The company’s latest report analyzes asset allocation strategies in the HNW space in 17 countries. While there is no single driver influencing HNW preferences, as investment choices are determined by an interplay of factors, such as risk preference, economic forces, and investor attitudes, HNW investors are more inclined to seek professional investment advice as volatility rises.
2016 was an eventful year and 2017 is not expected to be much different. Admittedly, the VIX Index measuring volatility looks almost tired, but it is very much linked to the S&P 500 Index, and a promise of stimulus and tax cuts in the US has temporarily buoyed financial markets.
However, Heike van den Hövel, Senior Financial Analyst at GlobalData, explains: “The strength of the US dollar, concerns surrounding the sustainability of the commodity price rebound, Trump’s protectionist agenda, ongoing Brexit negations, as well as elections in a number of key countries across Europe, have the potential to significantly upset markets.”
Indeed, volatile markets represent an increasingly important challenge to the global wealth management industry, as the disconnect between financial markets and economic fundamentals deepens, and providers struggle to achieve decent returns for clients.

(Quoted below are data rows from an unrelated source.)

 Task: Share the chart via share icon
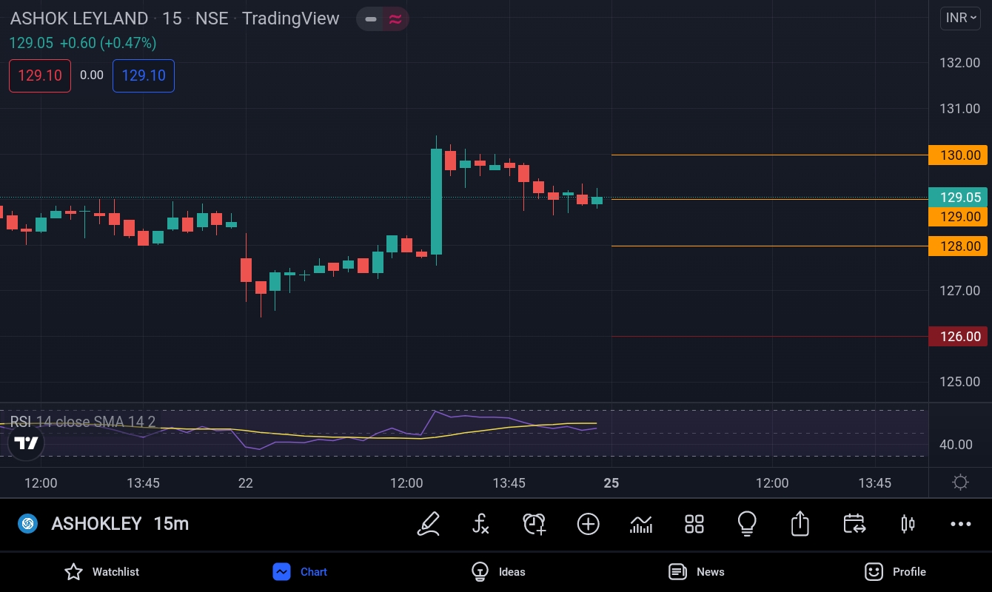pyautogui.click(x=800, y=524)
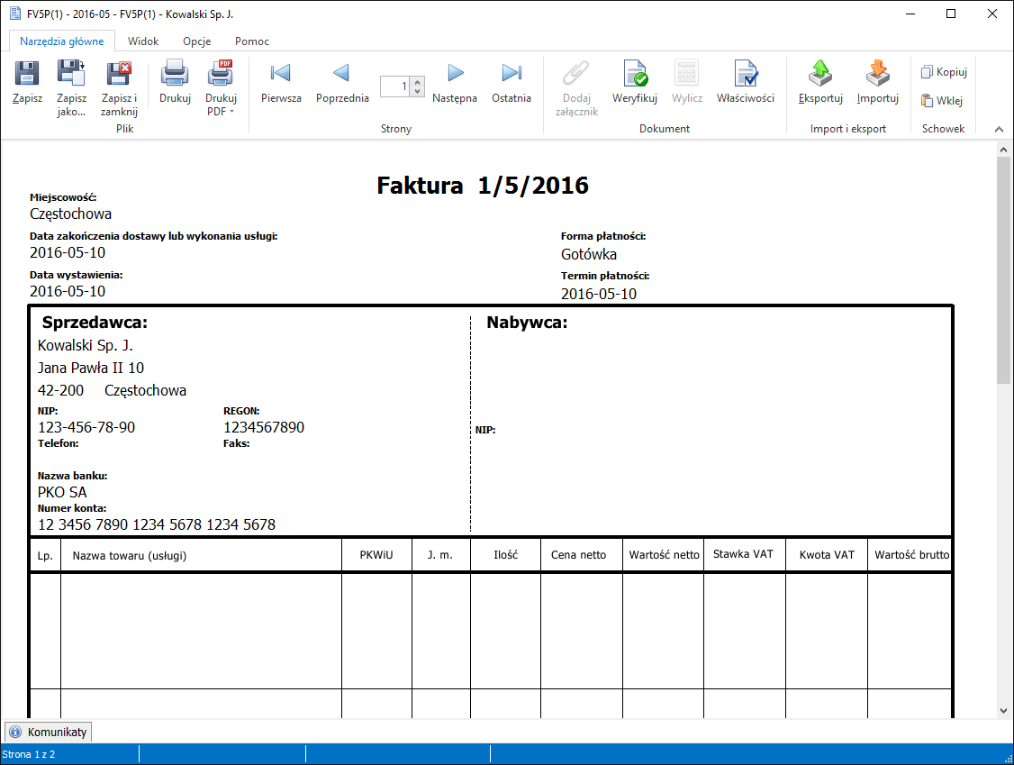
Task: Jump to Ostatnia last page
Action: (x=512, y=75)
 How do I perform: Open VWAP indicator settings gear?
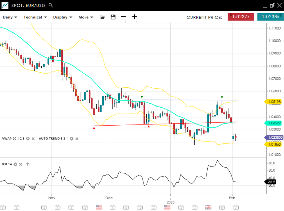[x=28, y=139]
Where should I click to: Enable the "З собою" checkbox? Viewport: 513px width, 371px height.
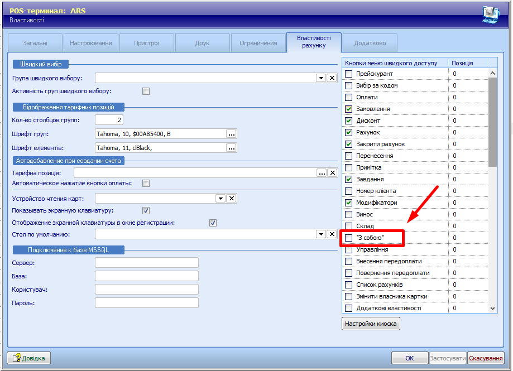[x=349, y=238]
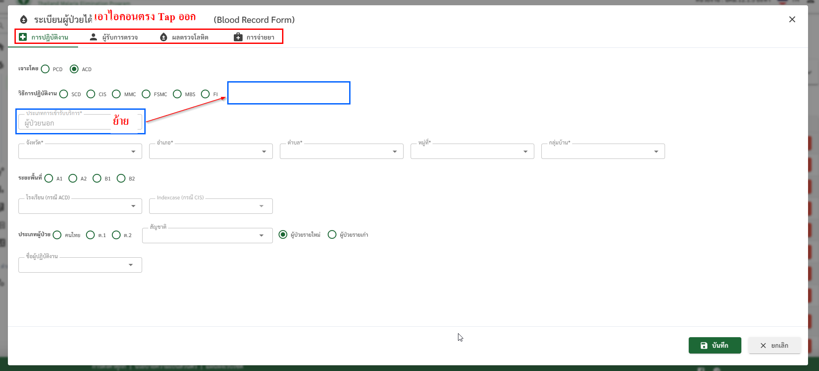
Task: Click the medical kit icon for การจ่ายยา
Action: tap(238, 37)
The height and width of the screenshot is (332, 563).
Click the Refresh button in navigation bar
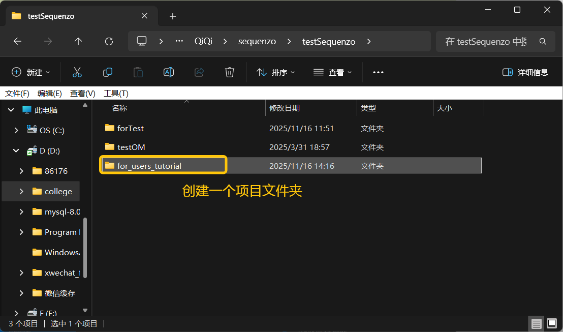[109, 42]
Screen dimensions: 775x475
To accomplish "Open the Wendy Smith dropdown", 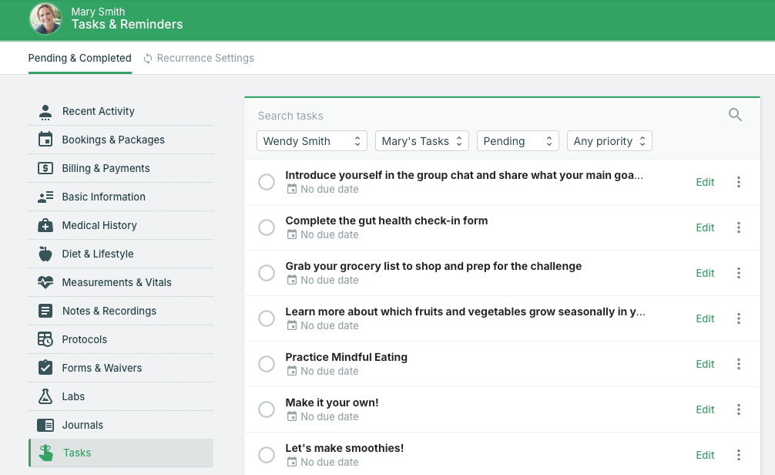I will 311,141.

However, according to GlobalData’s research, 82% of wealth managers believe that HNW investors are becoming more inclined to seek professional investment advice because of market volatility. The trend will be seen particularly in developing countries such as China, South Africa, and the UAE, where uptake of advice is currently low.
Van den Hövel explains: “This trend is magnified by HNW investors’ increasingly complex portfolios and growing allocations to more complex alternatives. Millionaires’ self-directed investments are allocated mostly to straightforward securities or non-financial asset classes such as real estate, meaning the shift towards alternatives reinforces a desire for professional advice.
“However, only those wealth managers that can offer a wide range of investment products, including sophisticated and exclusive alternative investments, will be able to capitalize on this trend.”
– Information based on GlobalData’s report: HNW Asset Allocation Trends 2017.